### WHAT YOU ARE ASKED TO DO
Among the entries below, count each line holding the word "Open". Write only the number.

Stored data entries
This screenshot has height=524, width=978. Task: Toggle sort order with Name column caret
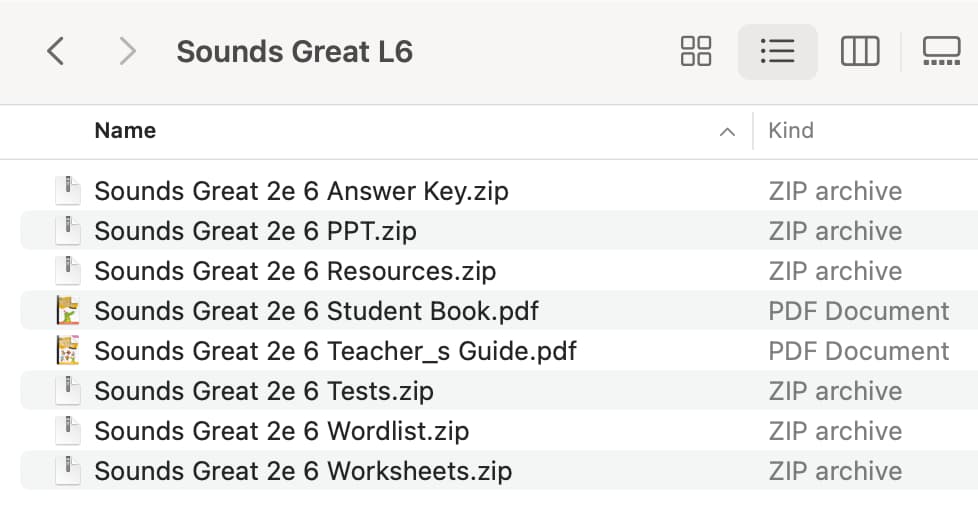point(727,132)
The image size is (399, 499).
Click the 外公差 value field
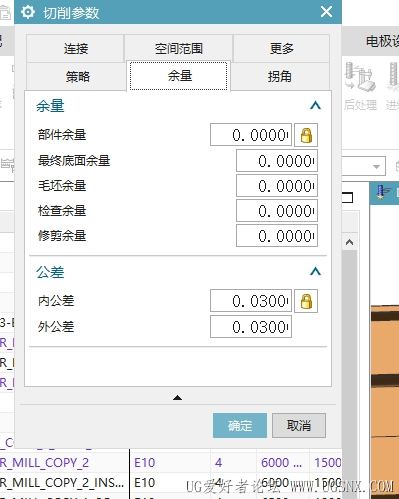coord(251,327)
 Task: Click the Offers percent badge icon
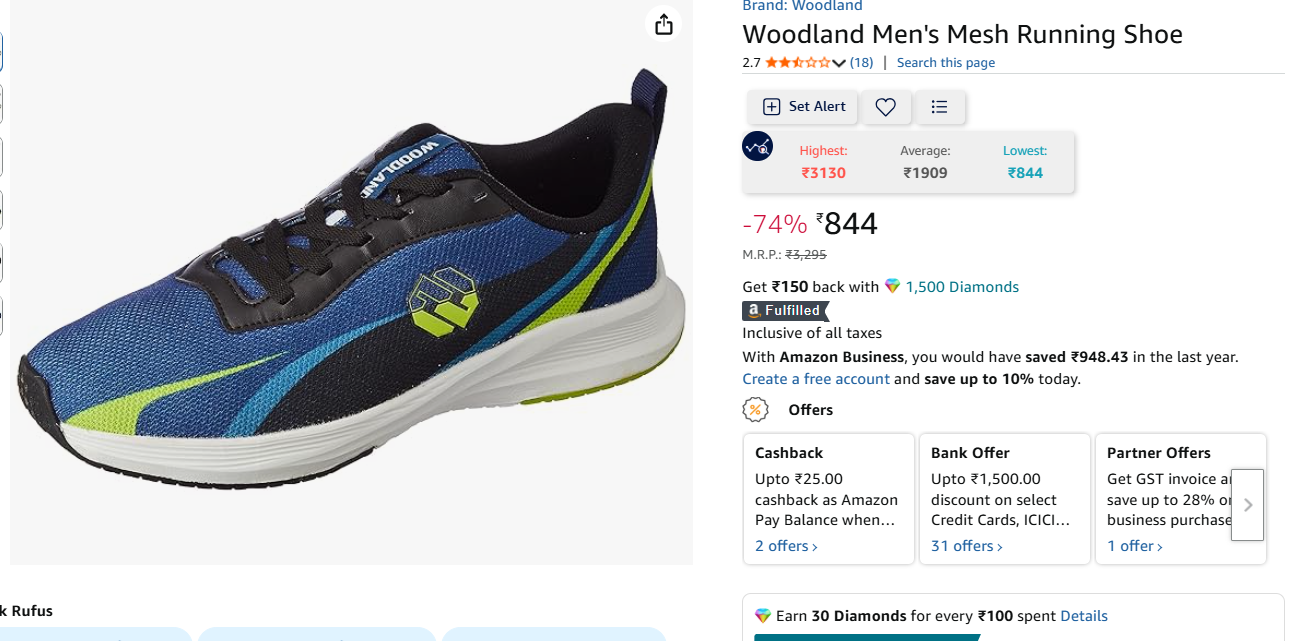[x=756, y=410]
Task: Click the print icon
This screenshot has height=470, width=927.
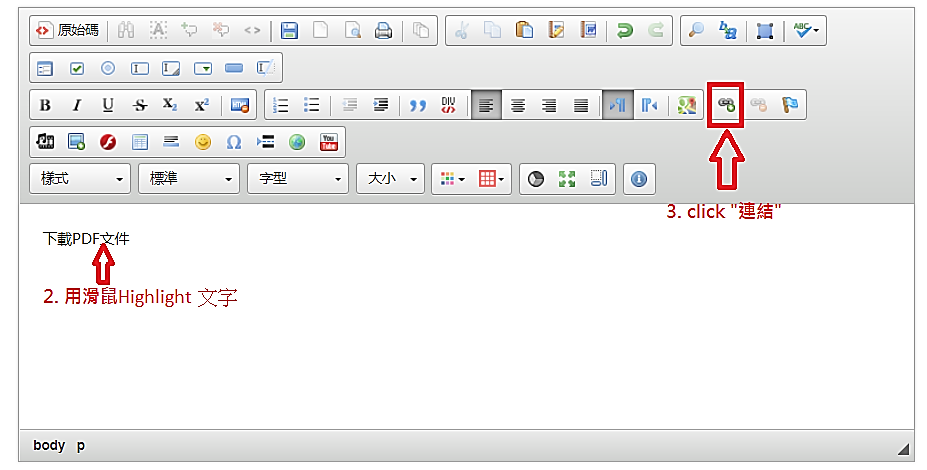Action: (383, 31)
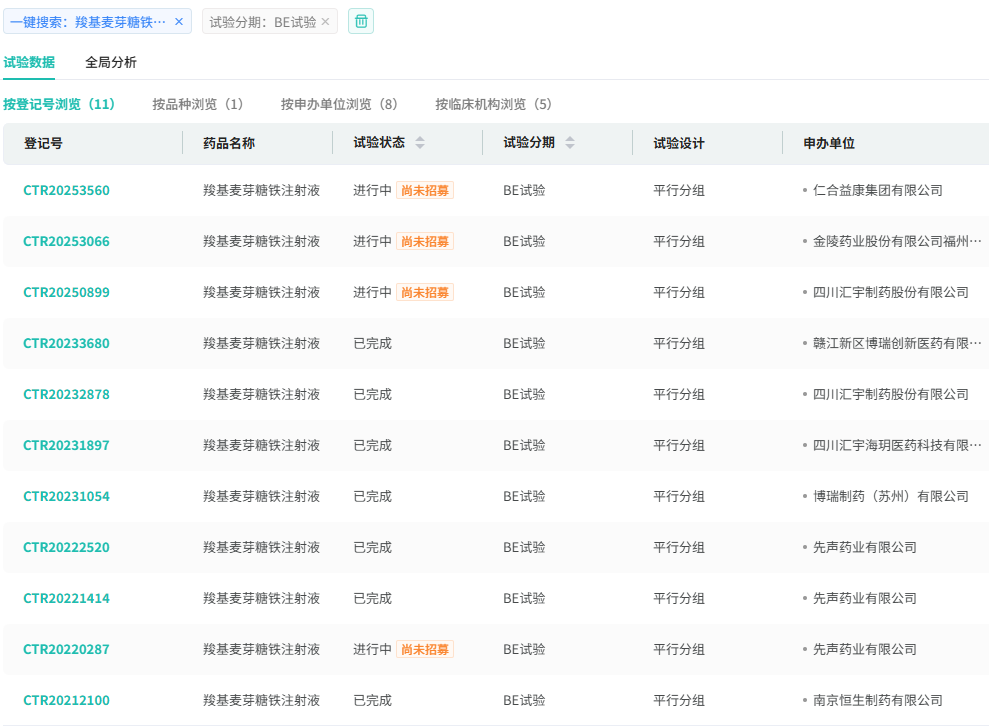Clear all filters with trash icon
This screenshot has height=727, width=989.
(x=361, y=21)
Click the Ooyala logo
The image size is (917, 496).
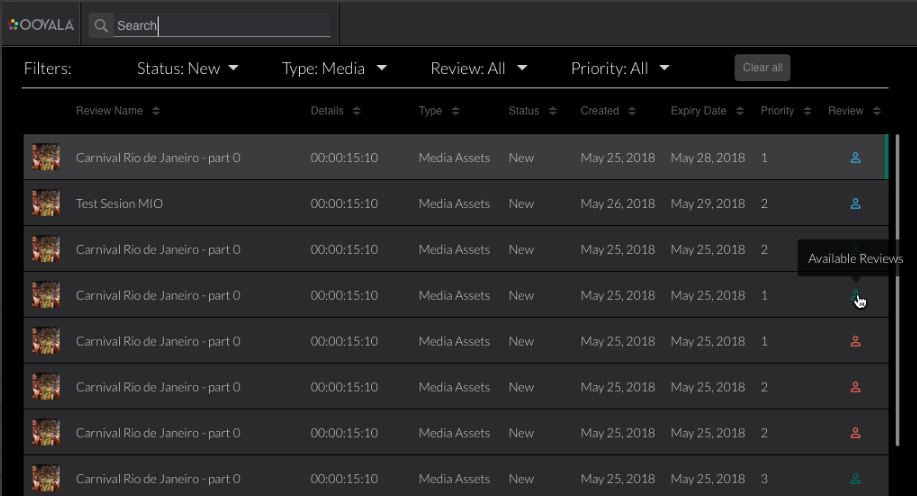41,25
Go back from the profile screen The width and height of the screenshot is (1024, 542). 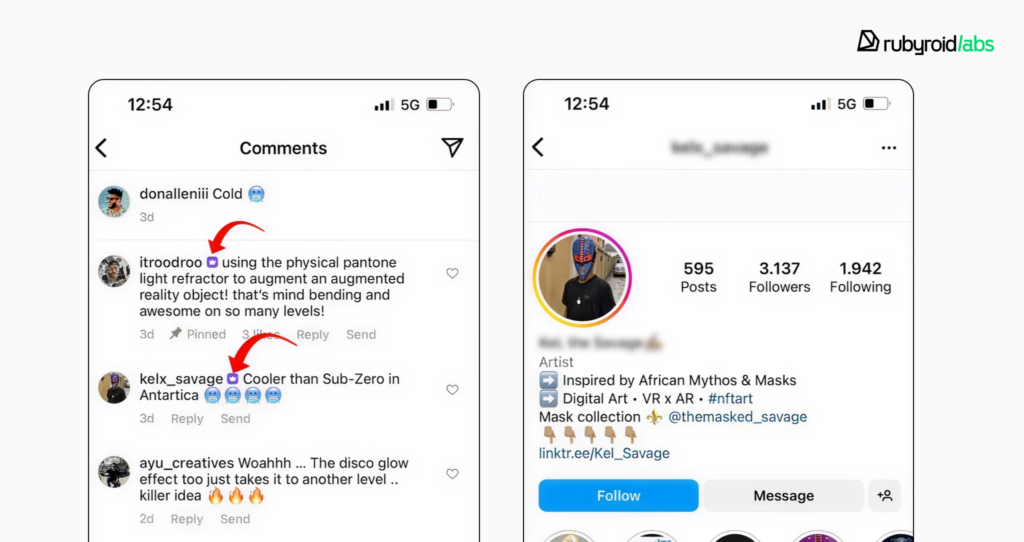point(538,147)
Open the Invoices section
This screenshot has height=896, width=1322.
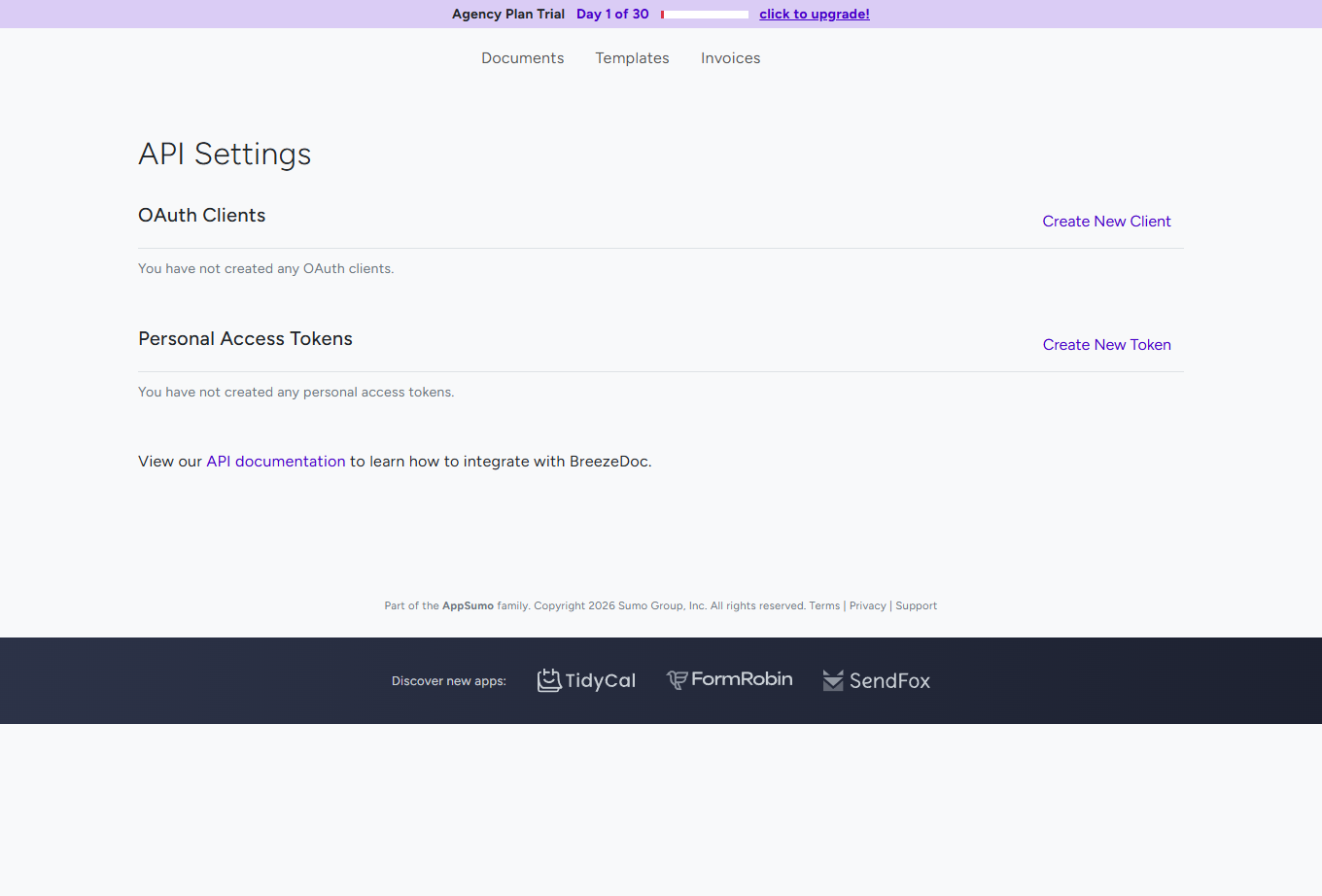click(730, 58)
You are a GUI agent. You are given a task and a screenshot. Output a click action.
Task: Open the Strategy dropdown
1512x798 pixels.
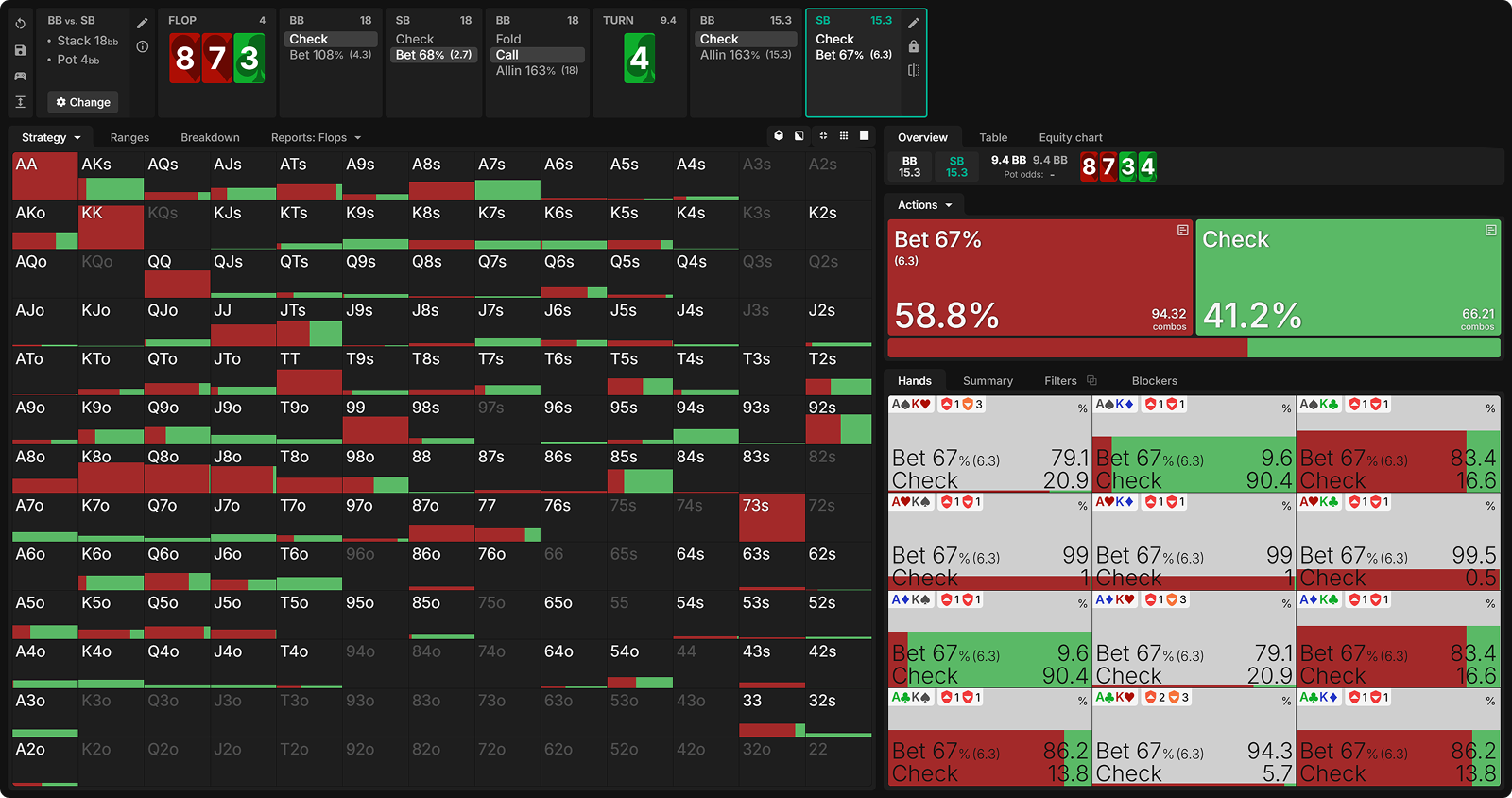pyautogui.click(x=51, y=138)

### COMPLETED TASK
2